Greece’s creditors pushed the country to overhaul its pension system early on, pressing it to merge the funds and to limit early-retirement benefits that could seem overly generous to outsiders, such as exemptions that let hairdressers retire at 50.

But this enormous bureaucratic undertaking has created its own problems, particularly at a time when the number of government employees was shrinking.

Reliable data on the state of the Greek pension system does not seem to exist. Platon Tinios, an economist and pension expert at Piraeus University, points out that despite a wave of early retirements, the latest official data suggests that there are 2.65 million retirees today, fewer than the 2.7 million in 2013.

“That just defies explanation,” he said. “They don’t know what they are doing.”

One explanation may be that there is a backlog of more than 400,000 pension applications, some of which have been in the pipeline for three years, government officials have said.

However bad the problems are now, Mr. Tinios said, the situation is likely to get worse. The limits on early retirement in 2010 did not include people who were already vested, he said, meaning that the flow into the system will remain high for years to come. Women who took early retirement, most of whom had lower-paying jobs, will find themselves with small or shrinking incomes for the rest of their lives, he added.

“The system is a ticking time bomb,” he said.

After months of negotiations between the Tsipras government and Greece’s creditors, in which pensions appeared to be a central sticking point, the two sides unveiled dueling proposals last week on a range of issues that could hardly have been further apart.

The creditors want to establish substantial early-retirements penalties for those who still choose the option, and to cut existing pensions even more — even the smallest ones. The proposal also demands further unifying the funds and establishing a closer link between contribution and benefits, most likely setting the stage for yet more cuts.

Other moves could also hit retirees hard. The creditors are calling, for instance, for a sharp rise in taxes on basic consumer goods such as medicine to 11 percent from 6.5 percent, a step that would be felt especially hard by people on fixed incomes. The tax on electricity would go to 23 percent from 13 percent.

In a televised speech Friday night, Mr. Tsipras, the prime minister, called the proposals from the creditors — which would maintain austerity policies that have so far brought little good news to most Greeks — “irrational.”

In his own 47-page proposal, Mr. Tsipras offered to slowly eliminate the remaining early-retirement programs.

Some analysts say that the situation Greece’s pension system faces today was predictable. Jens Bastian, an economist and former member of a team of European Union specialists that helped supervise the country’s bailout, said it was sad to see how little creative thinking was going on.

“Where are the ideas?” he said. “Why weren’t the pension funds replenished? The banks were compensated after the haircut, but the pensions were not.”

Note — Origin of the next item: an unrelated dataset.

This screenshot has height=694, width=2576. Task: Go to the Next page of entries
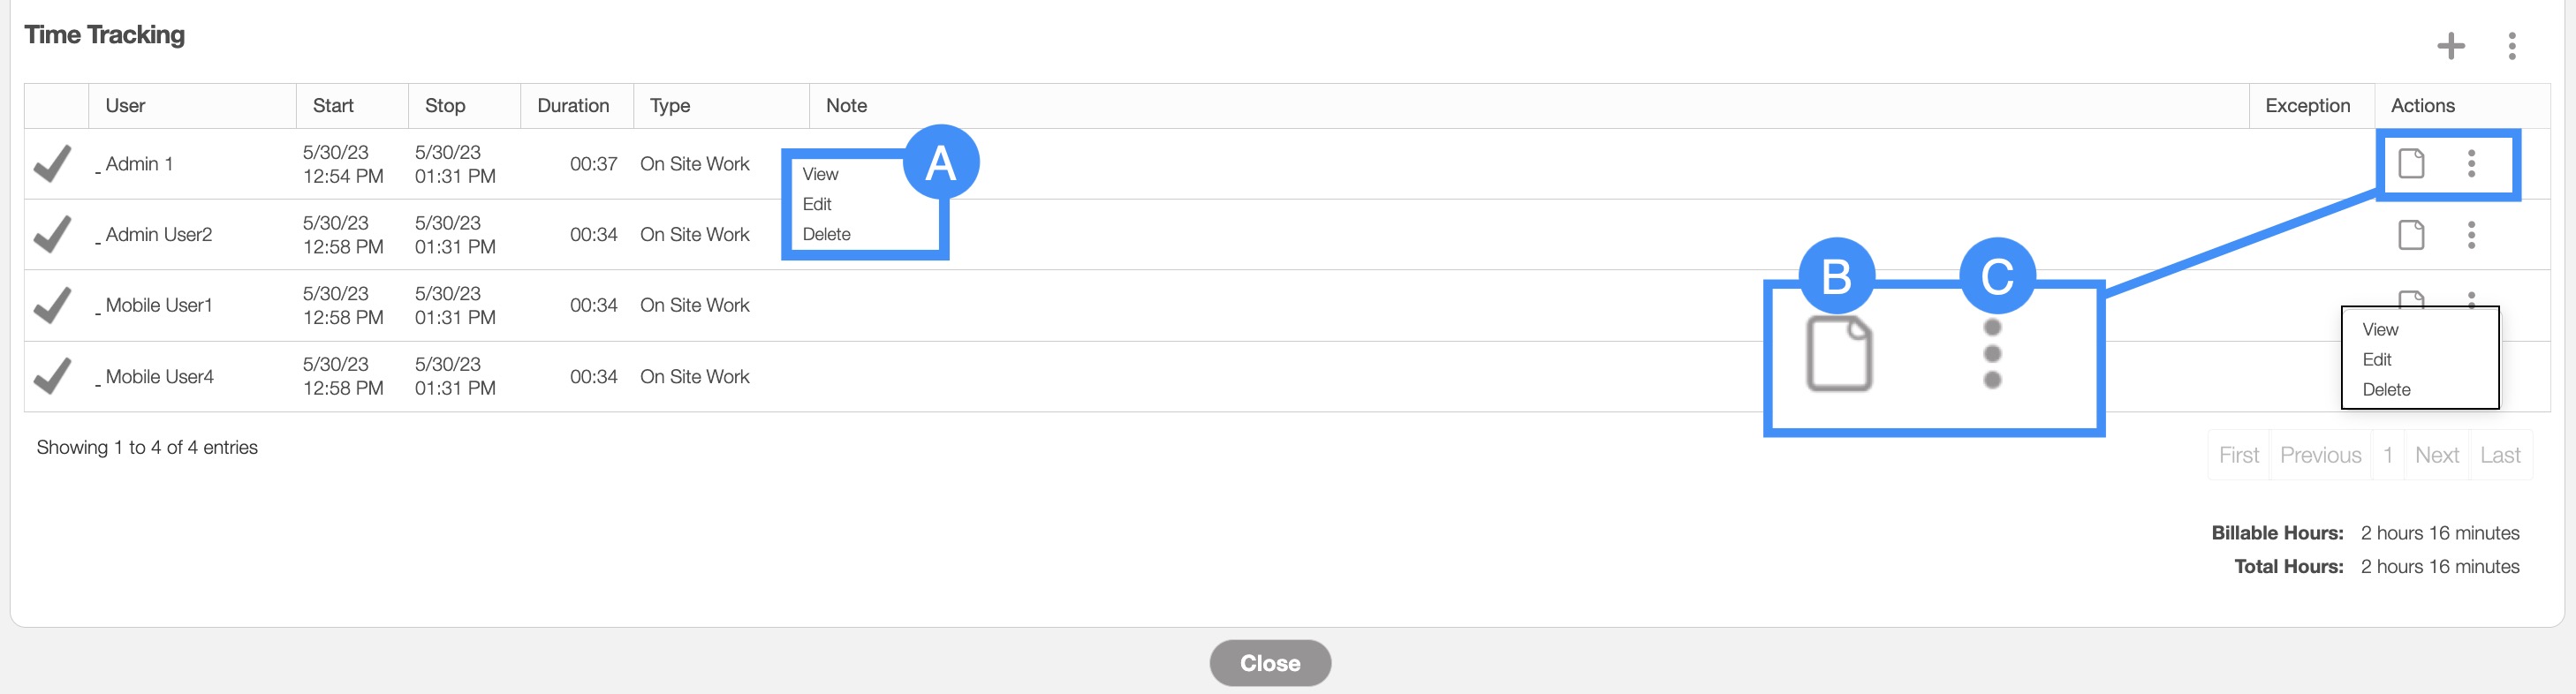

Mr. Bastian pointed out that there may be more trouble ahead as retirees turn to the courts. “It’s already happened in a couple of cases,” he said.

Inside a government office in Athens recently, dozens of people waited, some hoping only for an update on when their pensions might come through. Lazaros Papadopoulos, 70, said that he had closed his store and filed the required paperwork three years ago, and that he had been trying to live on a “pre-pension” benefit of €420 a month.

“In this day and age, you would expect that everything was online,” he said. “But no, it’s all paper in there.”

Rania Zygogianni, 51, who is divorced, was also there, holding a thick green file. She was hoping to qualify for a reduced early pension of roughly €500 a month as an older mother with young children, a category that has been eliminated for new workers.

Ms. Zygogianni, who trained as an economist, used to work in the Agriculture Ministry, and she said that she would prefer to work. But she has been looking for a job without success, and she has had to accept money from her mother and her sister.

“It is terrible out there for older women,” she said. “At least this would be something.”


Dimitris Bounias contributed reporting.